ACTIVITY
When you reach the line containing "The height and width of the screenshot is (1510, 812)." in the records below, start copying exactly, and stop once you have copied the line containing "Task: Switch to the 动画 animation tab".

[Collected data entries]
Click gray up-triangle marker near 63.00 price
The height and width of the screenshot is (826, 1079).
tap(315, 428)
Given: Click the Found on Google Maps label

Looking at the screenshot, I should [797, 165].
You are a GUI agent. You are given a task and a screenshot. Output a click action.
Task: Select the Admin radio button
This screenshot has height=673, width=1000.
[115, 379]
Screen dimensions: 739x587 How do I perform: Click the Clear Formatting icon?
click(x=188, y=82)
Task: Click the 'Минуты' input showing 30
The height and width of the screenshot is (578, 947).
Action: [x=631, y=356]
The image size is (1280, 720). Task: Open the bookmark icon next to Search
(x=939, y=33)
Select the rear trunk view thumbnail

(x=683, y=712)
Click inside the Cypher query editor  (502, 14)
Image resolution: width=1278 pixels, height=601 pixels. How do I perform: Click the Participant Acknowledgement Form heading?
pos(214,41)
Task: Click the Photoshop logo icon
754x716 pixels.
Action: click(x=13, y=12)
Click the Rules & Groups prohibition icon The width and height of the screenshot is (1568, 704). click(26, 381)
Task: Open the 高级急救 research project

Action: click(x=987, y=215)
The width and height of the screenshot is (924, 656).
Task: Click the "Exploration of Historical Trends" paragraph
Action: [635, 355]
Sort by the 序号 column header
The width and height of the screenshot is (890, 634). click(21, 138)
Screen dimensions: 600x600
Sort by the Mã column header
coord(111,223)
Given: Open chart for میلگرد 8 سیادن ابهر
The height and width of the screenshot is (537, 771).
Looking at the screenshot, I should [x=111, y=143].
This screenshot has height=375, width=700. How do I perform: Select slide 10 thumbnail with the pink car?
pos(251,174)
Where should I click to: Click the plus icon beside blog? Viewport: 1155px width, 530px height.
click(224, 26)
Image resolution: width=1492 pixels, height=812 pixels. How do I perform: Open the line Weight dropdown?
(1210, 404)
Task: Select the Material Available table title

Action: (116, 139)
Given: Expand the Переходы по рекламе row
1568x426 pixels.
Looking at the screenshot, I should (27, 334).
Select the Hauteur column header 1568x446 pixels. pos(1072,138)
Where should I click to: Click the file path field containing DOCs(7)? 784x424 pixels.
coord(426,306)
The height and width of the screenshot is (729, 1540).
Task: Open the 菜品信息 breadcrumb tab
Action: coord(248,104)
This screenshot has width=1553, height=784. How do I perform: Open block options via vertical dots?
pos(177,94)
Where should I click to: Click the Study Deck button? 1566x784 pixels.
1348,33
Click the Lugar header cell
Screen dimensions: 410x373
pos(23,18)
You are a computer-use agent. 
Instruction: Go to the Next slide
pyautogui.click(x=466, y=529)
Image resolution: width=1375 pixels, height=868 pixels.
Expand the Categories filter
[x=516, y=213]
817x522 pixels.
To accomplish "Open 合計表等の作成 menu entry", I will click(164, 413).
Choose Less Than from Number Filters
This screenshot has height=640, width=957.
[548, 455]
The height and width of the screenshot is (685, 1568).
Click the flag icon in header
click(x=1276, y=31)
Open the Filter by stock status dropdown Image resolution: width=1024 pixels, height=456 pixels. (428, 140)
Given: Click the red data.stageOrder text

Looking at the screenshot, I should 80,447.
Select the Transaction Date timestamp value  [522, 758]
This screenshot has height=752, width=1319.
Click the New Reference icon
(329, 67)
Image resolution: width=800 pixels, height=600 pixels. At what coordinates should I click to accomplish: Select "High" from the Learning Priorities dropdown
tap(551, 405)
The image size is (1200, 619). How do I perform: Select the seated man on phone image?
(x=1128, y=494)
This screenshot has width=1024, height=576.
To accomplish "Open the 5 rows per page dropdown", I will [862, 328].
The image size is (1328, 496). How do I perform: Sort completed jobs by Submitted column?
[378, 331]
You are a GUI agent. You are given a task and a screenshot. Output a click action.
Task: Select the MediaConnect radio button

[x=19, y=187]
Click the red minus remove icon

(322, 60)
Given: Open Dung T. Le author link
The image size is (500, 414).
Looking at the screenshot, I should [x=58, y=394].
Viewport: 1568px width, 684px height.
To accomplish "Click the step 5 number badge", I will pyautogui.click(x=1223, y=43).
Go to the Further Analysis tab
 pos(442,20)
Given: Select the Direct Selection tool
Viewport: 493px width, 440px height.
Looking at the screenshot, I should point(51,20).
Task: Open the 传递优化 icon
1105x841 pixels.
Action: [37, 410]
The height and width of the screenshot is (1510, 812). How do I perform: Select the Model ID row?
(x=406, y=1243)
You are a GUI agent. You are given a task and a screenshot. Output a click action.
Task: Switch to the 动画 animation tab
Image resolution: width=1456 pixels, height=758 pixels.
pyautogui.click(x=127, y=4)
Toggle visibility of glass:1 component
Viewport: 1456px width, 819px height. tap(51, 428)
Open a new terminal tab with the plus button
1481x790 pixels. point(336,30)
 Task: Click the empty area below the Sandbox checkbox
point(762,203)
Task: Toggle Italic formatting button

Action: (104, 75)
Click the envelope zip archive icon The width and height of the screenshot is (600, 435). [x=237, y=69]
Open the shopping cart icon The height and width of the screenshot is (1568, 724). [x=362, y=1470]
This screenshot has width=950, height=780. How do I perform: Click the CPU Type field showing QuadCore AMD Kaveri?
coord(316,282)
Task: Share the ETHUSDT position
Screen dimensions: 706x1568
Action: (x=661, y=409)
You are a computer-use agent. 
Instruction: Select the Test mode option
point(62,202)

SOLUTION FOR THIS EXERCISE
The height and width of the screenshot is (1510, 812). How do I perform: Select the Model ID row?
(x=406, y=1243)
You are a GUI agent. You are given a task and a screenshot. Output a click action.
Task: Switch to the 动画 animation tab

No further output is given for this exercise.